What to work on:
Reproduce every one of the entries below verbatim, from the first line through the last, without altering any wording, numbers, or punctuation.

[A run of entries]
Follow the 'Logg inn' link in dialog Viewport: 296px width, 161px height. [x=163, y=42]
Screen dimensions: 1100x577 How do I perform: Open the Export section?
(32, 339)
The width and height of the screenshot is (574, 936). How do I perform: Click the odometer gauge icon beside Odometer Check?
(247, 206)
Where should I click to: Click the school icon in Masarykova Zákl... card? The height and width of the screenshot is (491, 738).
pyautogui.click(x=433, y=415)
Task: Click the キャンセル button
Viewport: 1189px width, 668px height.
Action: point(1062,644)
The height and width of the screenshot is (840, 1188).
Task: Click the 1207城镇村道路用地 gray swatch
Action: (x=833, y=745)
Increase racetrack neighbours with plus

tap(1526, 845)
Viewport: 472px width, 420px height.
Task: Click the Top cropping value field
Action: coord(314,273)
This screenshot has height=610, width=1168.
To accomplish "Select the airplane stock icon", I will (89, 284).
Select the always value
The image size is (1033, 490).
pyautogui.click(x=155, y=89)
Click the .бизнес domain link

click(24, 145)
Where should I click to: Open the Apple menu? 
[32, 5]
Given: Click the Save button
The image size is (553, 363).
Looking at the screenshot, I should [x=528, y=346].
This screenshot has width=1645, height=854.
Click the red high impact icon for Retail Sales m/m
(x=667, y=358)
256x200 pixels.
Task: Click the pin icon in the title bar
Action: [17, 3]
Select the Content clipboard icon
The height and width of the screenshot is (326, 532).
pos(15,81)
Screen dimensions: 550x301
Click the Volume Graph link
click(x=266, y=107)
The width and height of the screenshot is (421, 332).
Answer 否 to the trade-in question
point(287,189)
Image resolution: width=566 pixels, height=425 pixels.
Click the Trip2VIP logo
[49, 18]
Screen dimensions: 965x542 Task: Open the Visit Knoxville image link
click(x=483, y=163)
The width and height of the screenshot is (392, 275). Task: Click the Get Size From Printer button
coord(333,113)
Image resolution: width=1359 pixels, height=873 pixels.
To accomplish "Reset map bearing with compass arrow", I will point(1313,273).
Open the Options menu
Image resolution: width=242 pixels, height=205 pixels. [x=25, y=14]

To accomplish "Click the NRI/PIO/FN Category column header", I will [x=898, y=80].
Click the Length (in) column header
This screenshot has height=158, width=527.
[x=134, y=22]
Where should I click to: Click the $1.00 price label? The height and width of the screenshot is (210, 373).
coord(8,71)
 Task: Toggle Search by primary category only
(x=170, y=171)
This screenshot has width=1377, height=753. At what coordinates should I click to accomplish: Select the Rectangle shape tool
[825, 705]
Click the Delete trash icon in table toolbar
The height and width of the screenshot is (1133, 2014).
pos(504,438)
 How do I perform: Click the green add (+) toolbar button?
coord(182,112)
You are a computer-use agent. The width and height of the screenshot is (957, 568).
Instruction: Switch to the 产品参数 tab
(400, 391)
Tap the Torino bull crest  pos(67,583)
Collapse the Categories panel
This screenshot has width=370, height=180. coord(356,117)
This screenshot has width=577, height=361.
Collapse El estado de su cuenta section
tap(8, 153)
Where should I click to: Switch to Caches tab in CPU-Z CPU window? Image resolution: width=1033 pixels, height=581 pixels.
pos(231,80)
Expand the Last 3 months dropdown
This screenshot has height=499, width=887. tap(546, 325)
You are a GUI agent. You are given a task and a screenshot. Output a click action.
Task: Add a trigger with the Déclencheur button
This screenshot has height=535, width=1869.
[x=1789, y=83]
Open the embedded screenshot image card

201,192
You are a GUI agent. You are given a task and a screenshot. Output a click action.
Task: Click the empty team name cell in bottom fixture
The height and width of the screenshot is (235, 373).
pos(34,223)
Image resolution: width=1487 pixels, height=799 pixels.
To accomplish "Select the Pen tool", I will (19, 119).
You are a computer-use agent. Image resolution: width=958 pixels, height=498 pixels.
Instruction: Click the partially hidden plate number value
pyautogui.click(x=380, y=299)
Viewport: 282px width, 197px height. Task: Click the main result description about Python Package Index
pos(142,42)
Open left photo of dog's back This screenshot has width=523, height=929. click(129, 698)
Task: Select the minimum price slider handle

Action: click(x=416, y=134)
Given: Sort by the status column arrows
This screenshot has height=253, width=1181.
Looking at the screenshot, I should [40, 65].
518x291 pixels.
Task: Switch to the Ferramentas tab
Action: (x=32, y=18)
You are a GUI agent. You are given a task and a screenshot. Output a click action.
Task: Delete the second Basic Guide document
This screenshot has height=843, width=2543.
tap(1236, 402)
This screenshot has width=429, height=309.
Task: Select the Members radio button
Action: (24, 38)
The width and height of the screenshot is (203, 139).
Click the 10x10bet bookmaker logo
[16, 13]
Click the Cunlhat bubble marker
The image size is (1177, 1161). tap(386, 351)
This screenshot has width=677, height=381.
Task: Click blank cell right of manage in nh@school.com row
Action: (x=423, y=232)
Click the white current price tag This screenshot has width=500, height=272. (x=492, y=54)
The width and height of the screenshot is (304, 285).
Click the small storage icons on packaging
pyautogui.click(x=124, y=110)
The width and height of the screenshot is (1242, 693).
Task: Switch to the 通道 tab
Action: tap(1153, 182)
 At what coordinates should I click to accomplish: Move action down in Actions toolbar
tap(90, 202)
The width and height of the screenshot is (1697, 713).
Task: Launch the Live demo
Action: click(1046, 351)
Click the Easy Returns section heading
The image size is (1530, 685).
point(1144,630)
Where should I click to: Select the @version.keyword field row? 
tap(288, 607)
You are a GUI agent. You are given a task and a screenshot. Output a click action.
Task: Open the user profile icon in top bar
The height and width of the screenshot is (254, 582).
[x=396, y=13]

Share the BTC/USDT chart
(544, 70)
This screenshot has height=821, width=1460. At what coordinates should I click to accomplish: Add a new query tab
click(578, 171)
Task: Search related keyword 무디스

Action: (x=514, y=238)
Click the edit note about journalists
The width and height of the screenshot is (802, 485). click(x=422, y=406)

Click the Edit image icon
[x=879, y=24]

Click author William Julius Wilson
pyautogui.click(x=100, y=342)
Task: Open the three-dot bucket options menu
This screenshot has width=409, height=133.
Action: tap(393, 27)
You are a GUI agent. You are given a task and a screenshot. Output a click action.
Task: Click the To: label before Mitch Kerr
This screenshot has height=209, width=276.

Correct answer:
Follow the 'Logg inn' link in dialog Viewport: 296px width, 161px height. [x=163, y=42]
Screen dimensions: 1100x577 How do I perform: Open the Export section?
(32, 339)
The width and height of the screenshot is (574, 936). How do I perform: Click the odometer gauge icon beside Odometer Check?
(247, 206)
Where should I click to: Click the school icon in Masarykova Zákl... card? The height and width of the screenshot is (491, 738).
pyautogui.click(x=433, y=415)
Task: Click the キャンセル button
Viewport: 1189px width, 668px height.
Action: point(1062,644)
The height and width of the screenshot is (840, 1188).
Task: Click the 1207城镇村道路用地 gray swatch
Action: (x=833, y=745)
Increase racetrack neighbours with plus

tap(1526, 845)
Viewport: 472px width, 420px height.
Task: Click the Top cropping value field
Action: coord(314,273)
This screenshot has height=610, width=1168.
To accomplish "Select the airplane stock icon", I will (89, 284).
Select the always value
The image size is (1033, 490).
pyautogui.click(x=155, y=89)
Click the .бизнес domain link

click(24, 145)
Where should I click to: Open the Apple menu? 
[32, 5]
Given: Click the Save button
The image size is (553, 363).
Looking at the screenshot, I should [x=528, y=346].
This screenshot has width=1645, height=854.
Click the red high impact icon for Retail Sales m/m
(x=667, y=358)
256x200 pixels.
Task: Click the pin icon in the title bar
Action: [17, 3]
Select the Content clipboard icon
The height and width of the screenshot is (326, 532).
pos(15,81)
Screen dimensions: 550x301
Click the Volume Graph link
click(x=266, y=107)
The width and height of the screenshot is (421, 332).
Answer 否 to the trade-in question
point(287,189)
Image resolution: width=566 pixels, height=425 pixels.
Click the Trip2VIP logo
[49, 18]
Screen dimensions: 965x542 Task: Open the Visit Knoxville image link
click(x=483, y=163)
The width and height of the screenshot is (392, 275). Task: Click the Get Size From Printer button
coord(333,113)
Image resolution: width=1359 pixels, height=873 pixels.
To accomplish "Reset map bearing with compass arrow", I will point(1313,273).
Open the Options menu
Image resolution: width=242 pixels, height=205 pixels. [x=25, y=14]

To accomplish "Click the NRI/PIO/FN Category column header", I will [x=898, y=80].
Click the Length (in) column header
This screenshot has height=158, width=527.
[x=134, y=22]
Where should I click to: Click the $1.00 price label? The height and width of the screenshot is (210, 373).
coord(8,71)
 Task: Toggle Search by primary category only
(x=170, y=171)
This screenshot has width=1377, height=753. At what coordinates should I click to accomplish: Select the Rectangle shape tool
[825, 705]
Click the Delete trash icon in table toolbar
The height and width of the screenshot is (1133, 2014).
pos(504,438)
 How do I perform: Click the green add (+) toolbar button?
coord(182,112)
You are a computer-use agent. The width and height of the screenshot is (957, 568).
Instruction: Switch to the 产品参数 tab
(400, 391)
Tap the Torino bull crest  pos(67,583)
Collapse the Categories panel
This screenshot has width=370, height=180. coord(356,117)
This screenshot has width=577, height=361.
Collapse El estado de su cuenta section
tap(8, 153)
Where should I click to: Switch to Caches tab in CPU-Z CPU window? Image resolution: width=1033 pixels, height=581 pixels.
pos(231,80)
Expand the Last 3 months dropdown
This screenshot has height=499, width=887. tap(546, 325)
You are a GUI agent. You are given a task and a screenshot. Output a click action.
Task: Add a trigger with the Déclencheur button
This screenshot has height=535, width=1869.
[x=1789, y=83]
Open the embedded screenshot image card

201,192
You are a GUI agent. You are given a task and a screenshot. Output a click action.
Task: Click the empty team name cell in bottom fixture
The height and width of the screenshot is (235, 373).
pos(34,223)
Image resolution: width=1487 pixels, height=799 pixels.
To accomplish "Select the Pen tool", I will (19, 119).
You are a computer-use agent. Image resolution: width=958 pixels, height=498 pixels.
Instruction: Click the partially hidden plate number value
pyautogui.click(x=380, y=299)
Viewport: 282px width, 197px height. Task: Click the main result description about Python Package Index
pos(142,42)
Open left photo of dog's back This screenshot has width=523, height=929. click(129, 698)
Task: Select the minimum price slider handle

Action: click(x=416, y=134)
Given: Sort by the status column arrows
This screenshot has height=253, width=1181.
Looking at the screenshot, I should [40, 65].
518x291 pixels.
Task: Switch to the Ferramentas tab
Action: (x=32, y=18)
You are a GUI agent. You are given a task and a screenshot. Output a click action.
Task: Delete the second Basic Guide document
This screenshot has height=843, width=2543.
tap(1236, 402)
This screenshot has width=429, height=309.
Task: Select the Members radio button
Action: (24, 38)
The width and height of the screenshot is (203, 139).
Click the 10x10bet bookmaker logo
[16, 13]
Click the Cunlhat bubble marker
The image size is (1177, 1161). tap(386, 351)
This screenshot has width=677, height=381.
Task: Click blank cell right of manage in nh@school.com row
Action: (x=423, y=232)
Click the white current price tag This screenshot has width=500, height=272. (x=492, y=54)
The width and height of the screenshot is (304, 285).
Click the small storage icons on packaging
pyautogui.click(x=124, y=110)
The width and height of the screenshot is (1242, 693).
Task: Switch to the 通道 tab
Action: tap(1153, 182)
 At what coordinates should I click to accomplish: Move action down in Actions toolbar
tap(90, 202)
The width and height of the screenshot is (1697, 713).
Task: Launch the Live demo
Action: click(1046, 351)
Click the Easy Returns section heading
The image size is (1530, 685).
point(1144,630)
Where should I click to: Select the @version.keyword field row? 
tap(288, 607)
You are a GUI agent. You are given a task and a screenshot. Output a click action.
Task: Open the user profile icon in top bar
The height and width of the screenshot is (254, 582).
[x=396, y=13]

Share the BTC/USDT chart
(544, 70)
This screenshot has height=821, width=1460. At what coordinates should I click to accomplish: Add a new query tab
click(578, 171)
Task: Search related keyword 무디스

Action: (x=514, y=238)
Click the edit note about journalists
The width and height of the screenshot is (802, 485). click(x=422, y=406)

Click the Edit image icon
[x=879, y=24]

Click author William Julius Wilson
pyautogui.click(x=100, y=342)
Task: Open the three-dot bucket options menu
This screenshot has width=409, height=133.
Action: tap(393, 27)
You are a GUI agent. You are given a task and a screenshot. Output a click action.
Task: Click the To: label before Mitch Kerr
This screenshot has height=209, width=276.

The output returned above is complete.